Sobeys will look at opportunities to introduce its new Chalo FreshCo brand into more communities to take advantage of the fact South Asians represent one of the largest and fastest growing population groups in Canada.
So says Rob Adams, general manager of FreshCo, on the heels of last week’s official opening of its first South Asian-focused Chalo FreshCo discount supermarket in Brampton, Ont.
“Any expansion plans will be determined on a market-by-market basis, to ensure our opportunities align with our commitment to meeting the needs of our customers,” Adams told Canadian Grocer.
However, the current focus is on ensuring the first Chalo FreshCo store succeeds by “providing customers with the right assortment of South Asian products and services at low discount prices and exceptional customer experiences.”
At 50,000 square feet, the new store is FreshCo’s biggest discount grocery store in Ontario, he says.
The store has more than 6,000 international items, Adams says. South Asian brands include India Gate, Lal Quilla, Radikal, Kohinoor, Udupi and Tilda for rice, MDH, National, Laziza, Shan, Mother Recipe and Priyas for spices, Deep, Aman, Desi, Swat and Verka for lentils and Bikano, Bikaji, Deep, Mirch Mas, Yumkeenze and Surati for snacks.
Among its other offerings are fresh produce, full service seafood, halal and non-halal meat counters. Aman Meat Shop, Al Marwa Sunrise Meats and Starfish Market are supplying new store’s full-service seafood, halal meat and non-halal meat counters.
The store also contains the Indian restaurant Amaya, which already sells its branded products in Longo’s, Metro, Loblaws and Whole Foods.
Adams says the decor at Chalo FreshCo is designed to capture the colours and styles of South Asian influence. “Bright colours and impactful signage draw attention to our expanded assortment in rice, lentils, flour and bulk foods,” he says.
The new store has created more than 100 new jobs in the Brampton community.
Advertising for the store includes the phrase “Variety. Value.
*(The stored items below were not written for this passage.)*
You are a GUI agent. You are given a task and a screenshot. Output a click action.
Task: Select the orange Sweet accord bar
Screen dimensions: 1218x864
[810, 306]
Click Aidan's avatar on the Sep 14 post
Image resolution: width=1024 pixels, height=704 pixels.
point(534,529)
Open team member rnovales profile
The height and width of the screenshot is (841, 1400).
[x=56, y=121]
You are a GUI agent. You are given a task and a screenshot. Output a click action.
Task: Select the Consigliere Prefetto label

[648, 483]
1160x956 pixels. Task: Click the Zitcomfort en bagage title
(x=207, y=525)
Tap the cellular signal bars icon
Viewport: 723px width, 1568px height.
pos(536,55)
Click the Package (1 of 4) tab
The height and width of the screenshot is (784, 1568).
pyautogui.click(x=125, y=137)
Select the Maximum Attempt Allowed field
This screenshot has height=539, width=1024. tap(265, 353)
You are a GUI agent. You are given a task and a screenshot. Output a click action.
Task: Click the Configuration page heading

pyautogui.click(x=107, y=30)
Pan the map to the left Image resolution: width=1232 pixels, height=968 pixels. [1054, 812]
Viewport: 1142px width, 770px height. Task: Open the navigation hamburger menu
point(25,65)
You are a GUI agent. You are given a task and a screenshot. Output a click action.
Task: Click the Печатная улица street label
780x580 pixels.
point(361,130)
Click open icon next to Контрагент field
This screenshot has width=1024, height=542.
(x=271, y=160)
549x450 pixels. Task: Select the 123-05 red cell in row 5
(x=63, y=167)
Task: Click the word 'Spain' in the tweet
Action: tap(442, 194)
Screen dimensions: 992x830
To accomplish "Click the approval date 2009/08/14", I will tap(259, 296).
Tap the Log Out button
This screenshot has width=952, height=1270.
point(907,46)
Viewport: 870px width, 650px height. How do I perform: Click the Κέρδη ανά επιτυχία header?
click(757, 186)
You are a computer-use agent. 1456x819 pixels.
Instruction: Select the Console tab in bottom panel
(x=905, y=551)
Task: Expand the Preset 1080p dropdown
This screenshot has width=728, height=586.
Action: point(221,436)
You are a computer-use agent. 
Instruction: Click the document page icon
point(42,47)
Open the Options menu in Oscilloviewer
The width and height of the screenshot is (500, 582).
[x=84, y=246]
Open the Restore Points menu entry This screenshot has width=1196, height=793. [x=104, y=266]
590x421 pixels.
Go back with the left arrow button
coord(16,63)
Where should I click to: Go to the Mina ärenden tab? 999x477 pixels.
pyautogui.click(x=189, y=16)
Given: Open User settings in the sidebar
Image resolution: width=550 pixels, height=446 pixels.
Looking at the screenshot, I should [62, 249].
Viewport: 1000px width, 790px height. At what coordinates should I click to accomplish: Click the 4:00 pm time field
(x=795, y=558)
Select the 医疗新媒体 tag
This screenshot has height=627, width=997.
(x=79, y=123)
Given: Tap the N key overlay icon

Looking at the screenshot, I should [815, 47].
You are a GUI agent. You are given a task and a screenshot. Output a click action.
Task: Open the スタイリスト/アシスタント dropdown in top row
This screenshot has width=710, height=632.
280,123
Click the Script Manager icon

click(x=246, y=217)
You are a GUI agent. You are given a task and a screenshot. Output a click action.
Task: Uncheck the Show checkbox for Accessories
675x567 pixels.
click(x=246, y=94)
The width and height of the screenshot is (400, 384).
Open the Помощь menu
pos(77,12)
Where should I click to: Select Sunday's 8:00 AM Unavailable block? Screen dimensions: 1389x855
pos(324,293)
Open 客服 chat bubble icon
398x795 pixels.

Vah!” The word vah means wow in many South Asian cultures.
Before opening Chalo FreshCo, Sobeys conducted extensive quantitative and qualitative research among both to better understand the needs of South Asian and non-South Asian consumers and how the grocer could serve them, Adams says. “We also worked with our vendor partners and external experts in the South Asian space to refine our strategy and go-to-market offering.”
Adams says many FreshCo stores already offer ethnic assortments that cater to local communities but that Chalo FreshCo is its first grocery store dedicated to offering the South Asian community with one-stop shopping.
Brampton was chosen for the first Chalo FreshCo ethnic grocery store “as there was a unique opportunity and need in the market,” Adams says. Reasons for opening the new store there included “the high South Asian population in the community, their existing familiarity with the FreshCo brand and our familiarity with catering to this market.”
In a Retail Analysis last week, IGD noted that the ethnic sector offers grocery retailers in Canada a significant growth opportunity, given that about 30% of Canadians are expected to be a member of a visible minority group by 2031, with South Asians expected to be the largest group.
FreshCo, Sobeys’ discount supermarket chain, was established in 2010. There are currently 88 FreshCo stores, all in Ontario.